__WHAT THE TASK REQUIRES__. Transcribe each of the following records line for line, without altering any wording or numbers. Leave the pictures out of your transcription.

__THE INPUT__.
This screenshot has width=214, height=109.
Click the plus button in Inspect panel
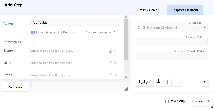pyautogui.click(x=204, y=82)
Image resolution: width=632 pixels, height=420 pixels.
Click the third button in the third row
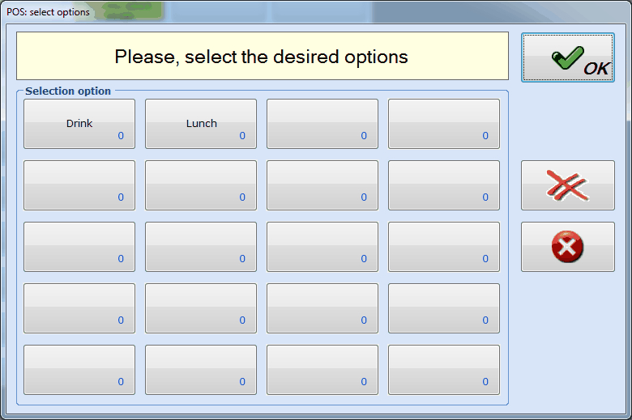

__SOLUTION TO THE PROBLEM__.
This screenshot has width=214, height=109.
Click the plus button in Inspect panel
pyautogui.click(x=204, y=82)
Image resolution: width=632 pixels, height=420 pixels.
Click the third button in the third row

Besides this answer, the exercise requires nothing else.